Last week, Illinois governor JB Pritzker signed into law mandatory annual mental-health screenings for all public school children in third through twelfth grades. “Illinois is now the first state in the nation to require mental health screenings in its public schools,” the governor trumpeted on X. “Our schools should be inclusive places where students are not just comfortable asking for help—they’re empowered to do it.”

Empowered to “ask” for help by submitting to mandatory and invasive mental-health surveys, that is. If basic literacy hadn’t already collapsed in Illinois, kids might pose spirited objections to Pritzker’s sales pitch.

In fact, far too many American children and adolescents without debilitating mental disorders have already been funneled into the slippery mental-health pipeline.

I know: I’ve spoken to hundreds of parents of such kids.

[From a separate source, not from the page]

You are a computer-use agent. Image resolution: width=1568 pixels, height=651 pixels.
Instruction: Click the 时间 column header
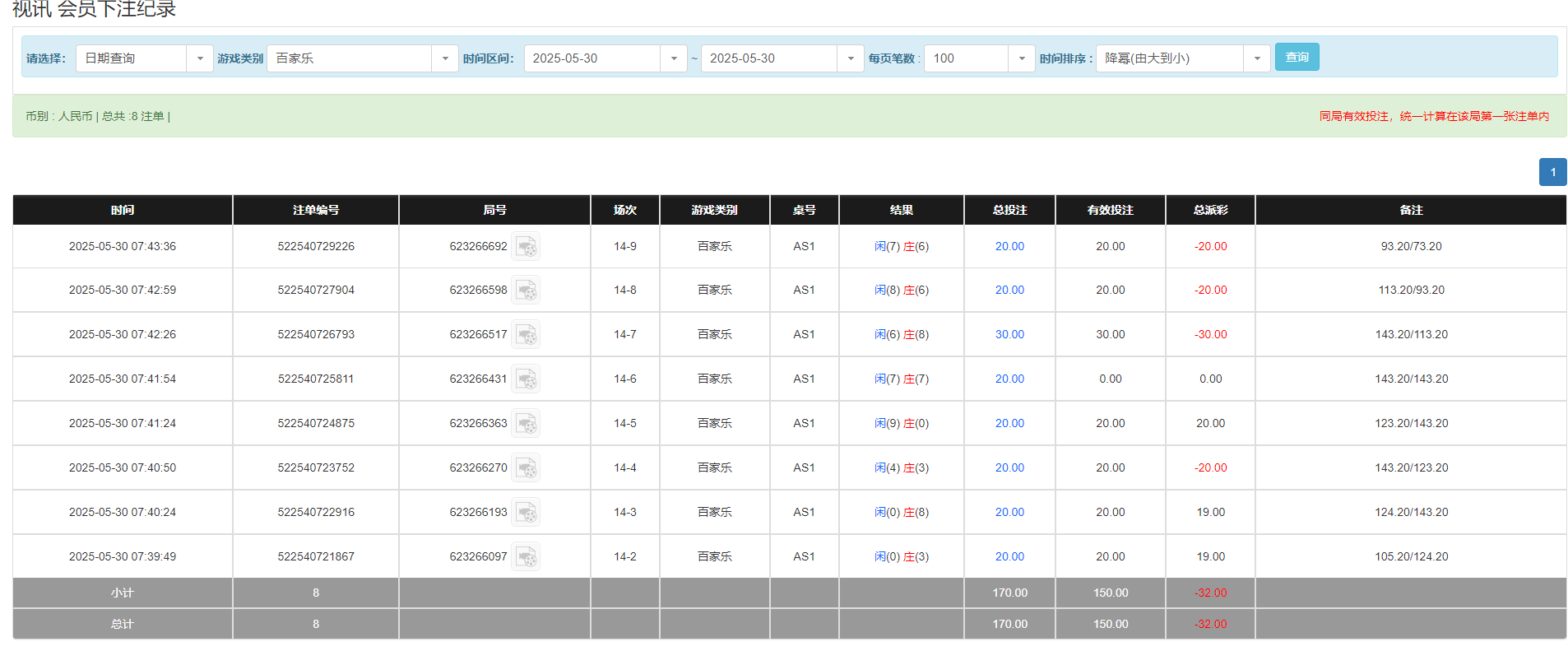click(x=123, y=210)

In 2024, I published Bad Therapy, an investigation into the surge in adolescent mental-health diagnoses and psychiatric prescription drug use. Many young people without serious mental illness nonetheless spend years languishing with a diagnosis, alternately cursing it and embracing it, believing they have a broken brain, convincing themselves that their struggles are insurmountable because of the disorder’s constraints. They meet regularly with a therapist or school counselor on whom they become increasingly reliant, losing a sense of efficacy, unable to navigate on their own even minor setbacks and interpersonal conflicts. They begin courses of antidepressants that carry all kinds of side effects—suppressed libido, fatigue, the muffling of all emotion, and even an increase in depression. Antianxiety drugs and the stimulants given to kids diagnosed with ADHD are both addictive and ubiquitously abused.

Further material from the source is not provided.